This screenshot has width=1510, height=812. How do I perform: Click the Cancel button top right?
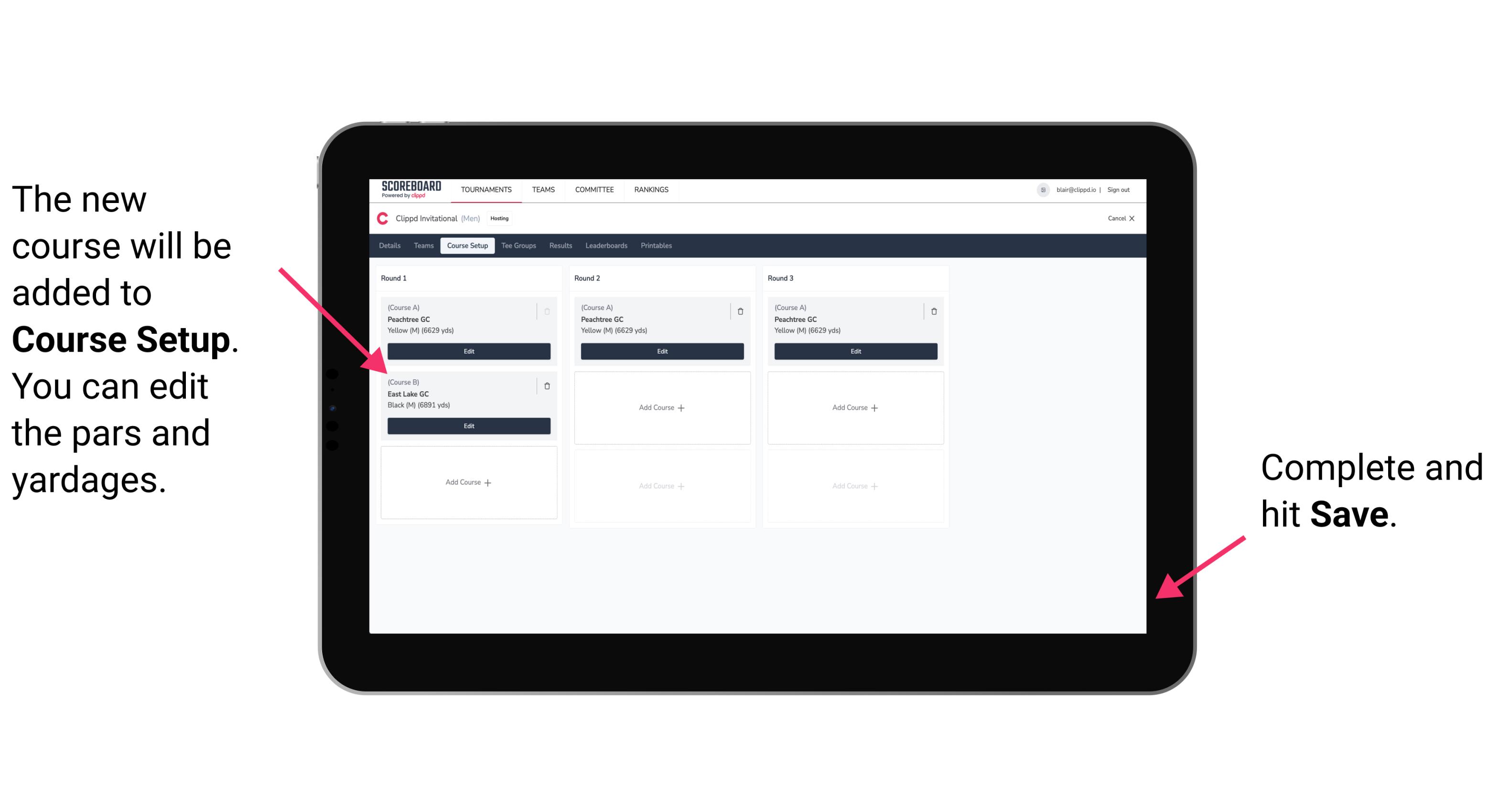(1112, 220)
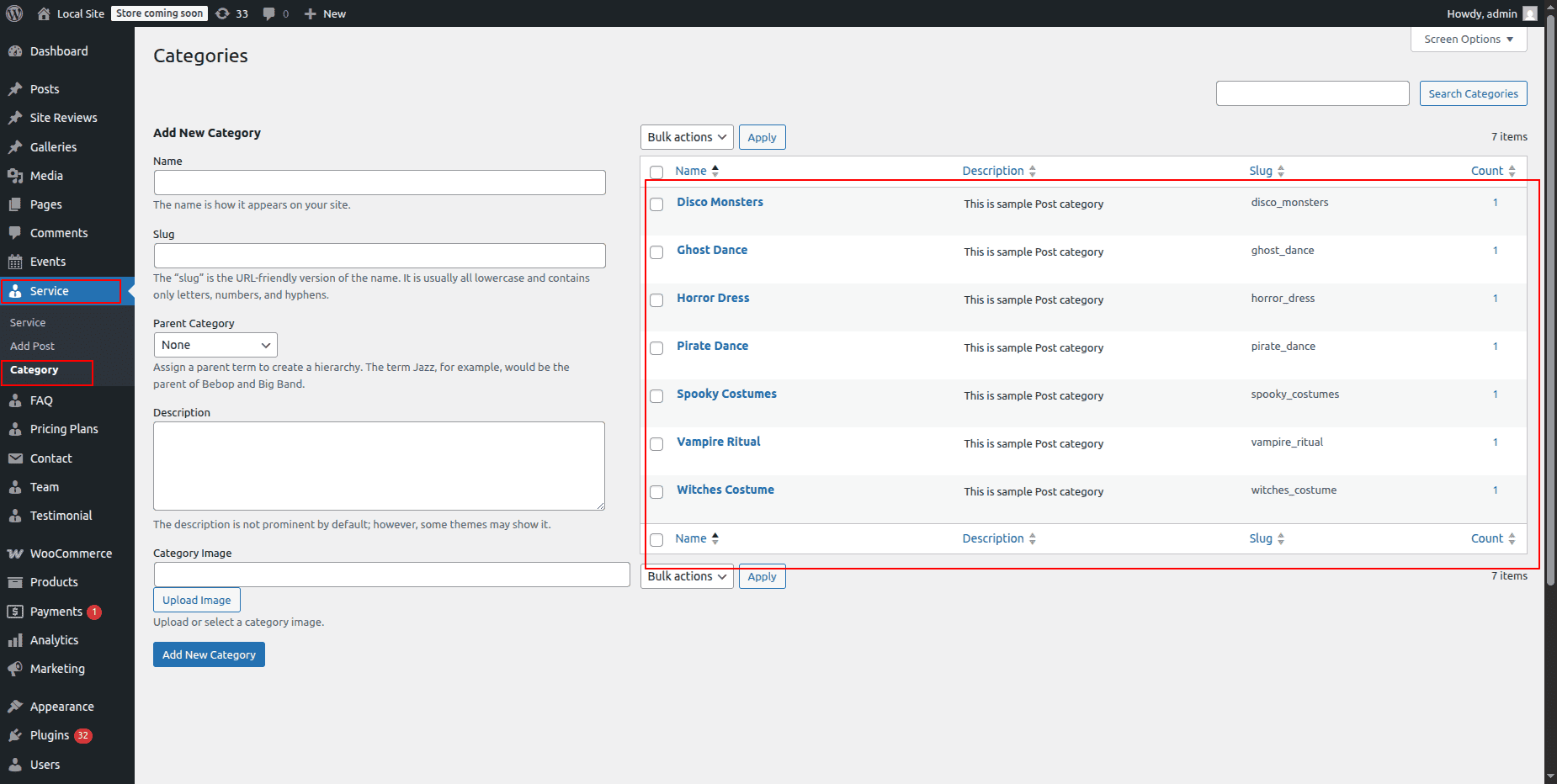
Task: Click the search categories text field
Action: [1311, 93]
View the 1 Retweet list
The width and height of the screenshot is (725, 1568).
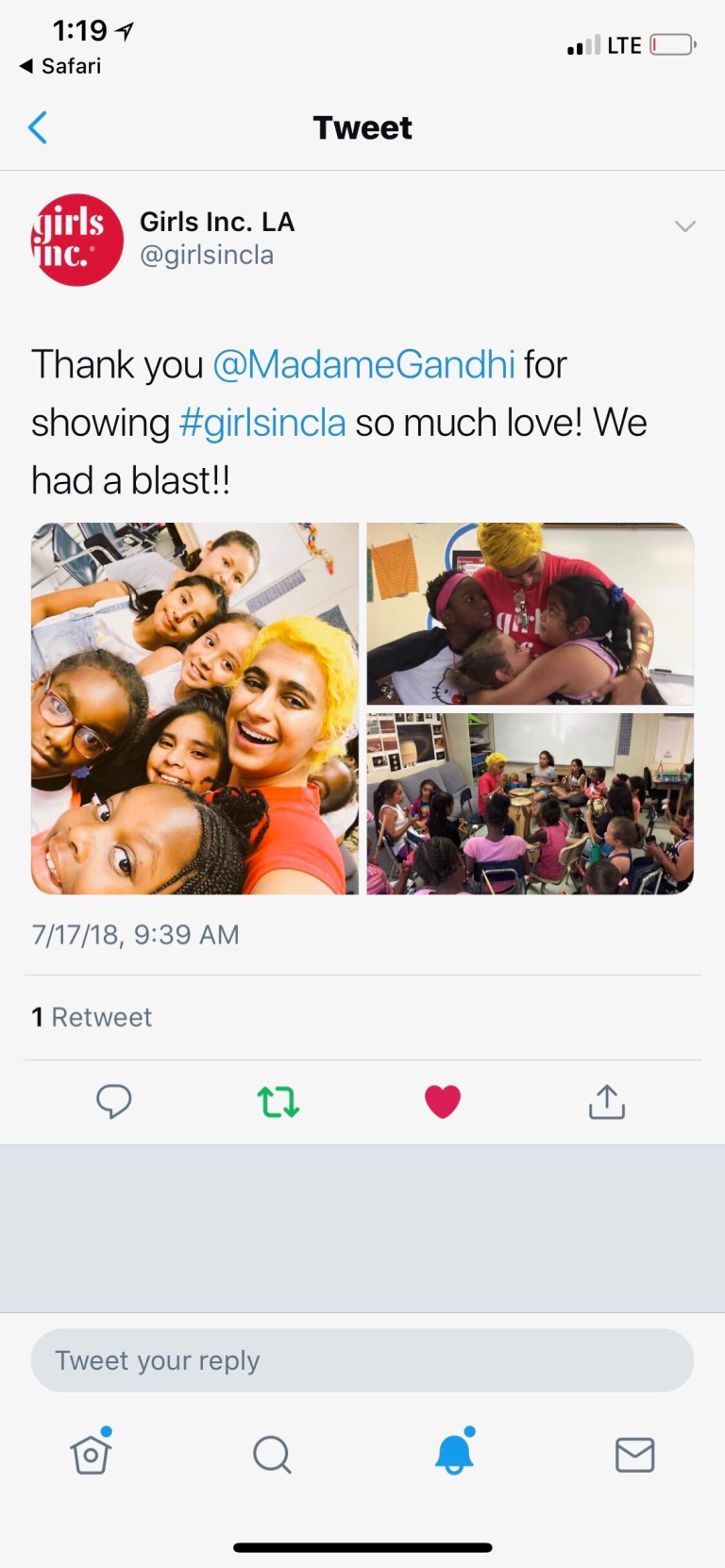click(x=92, y=1017)
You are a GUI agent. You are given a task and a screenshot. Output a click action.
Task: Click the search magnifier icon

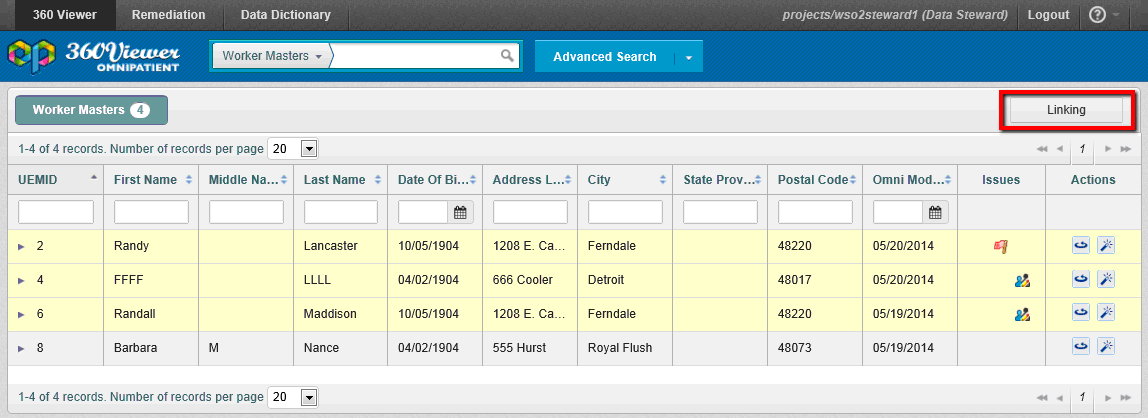[508, 56]
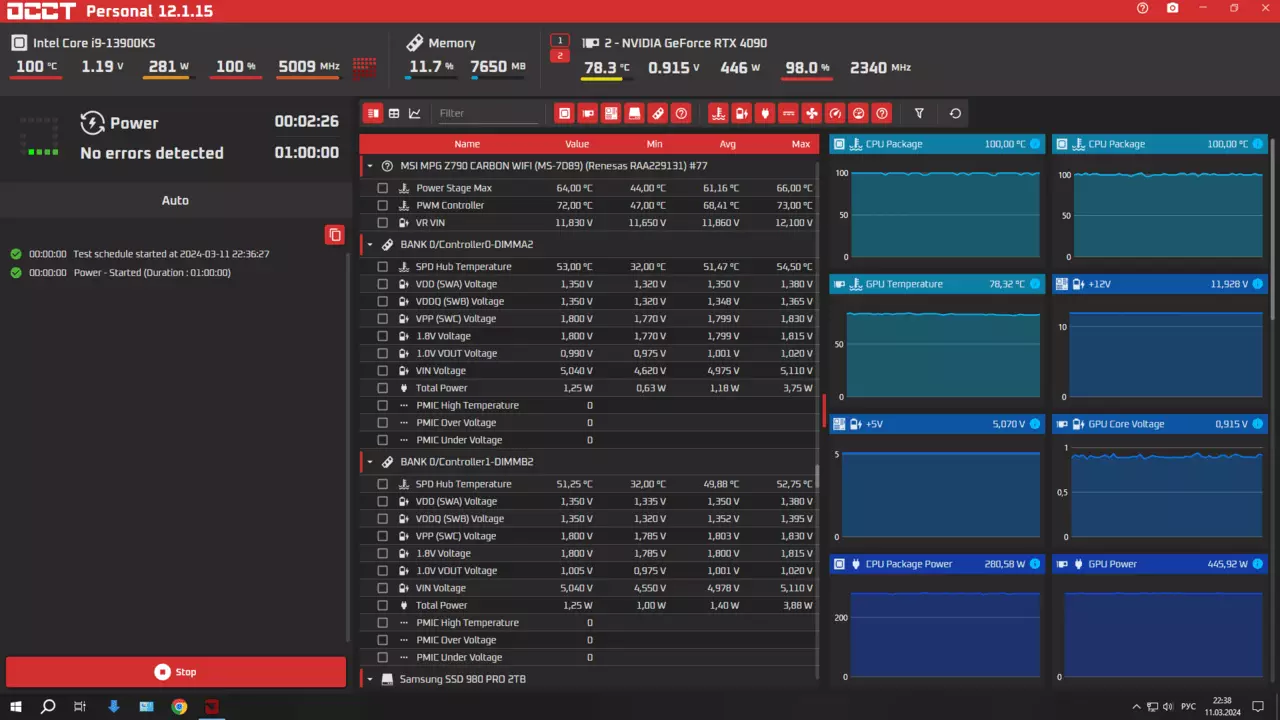This screenshot has width=1280, height=720.
Task: Stop the running power test
Action: [x=176, y=672]
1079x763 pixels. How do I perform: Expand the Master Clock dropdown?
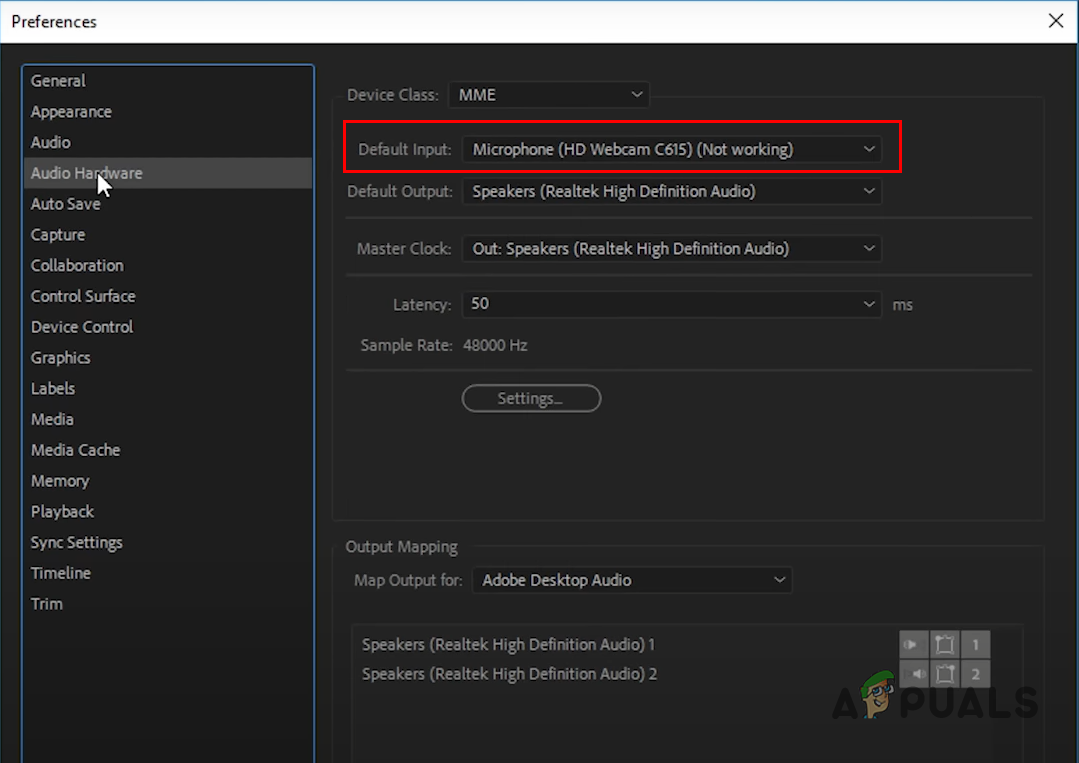[x=672, y=248]
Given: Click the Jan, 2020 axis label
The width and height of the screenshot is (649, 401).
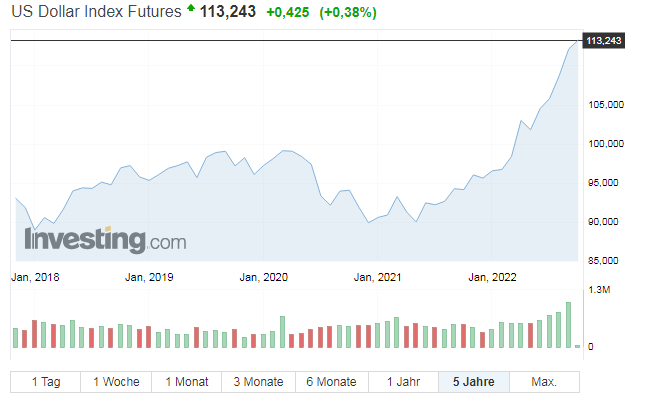Looking at the screenshot, I should pos(264,277).
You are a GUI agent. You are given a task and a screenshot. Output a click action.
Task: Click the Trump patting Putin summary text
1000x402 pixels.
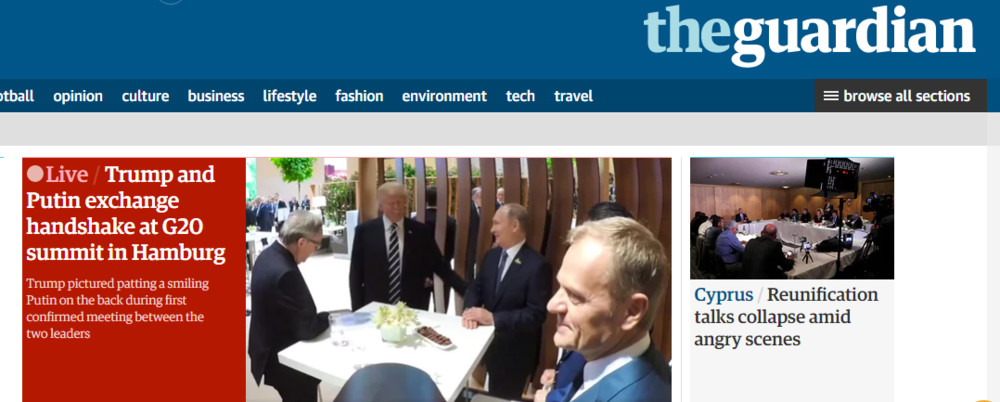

WHAT THE TASK REQUIRES -
Please set down each line of the data above exactly as written, without the pictures.

SOLUTION FOR THIS EXERCISE -
This screenshot has width=1510, height=812. How do I perform: Click the Cancel button top right?
(1112, 220)
Task: Click the search categories text field
Action: [1311, 93]
View the 1 Retweet list
The width and height of the screenshot is (725, 1568).
click(x=92, y=1017)
You are a GUI agent. You are given a task and a screenshot. Output a click action.
Task: Click the search magnifier icon

[508, 56]
This screenshot has width=1280, height=720.
Task: Stop the running power test
Action: [x=176, y=672]
1079x763 pixels. How do I perform: Expand the Master Clock dropdown?
[x=672, y=248]
Given: Click the Jan, 2020 axis label
The width and height of the screenshot is (649, 401).
Looking at the screenshot, I should pos(264,277).
You are a GUI agent. You are given a task and a screenshot. Output a click action.
Task: Click the Trump patting Putin summary text
1000x402 pixels.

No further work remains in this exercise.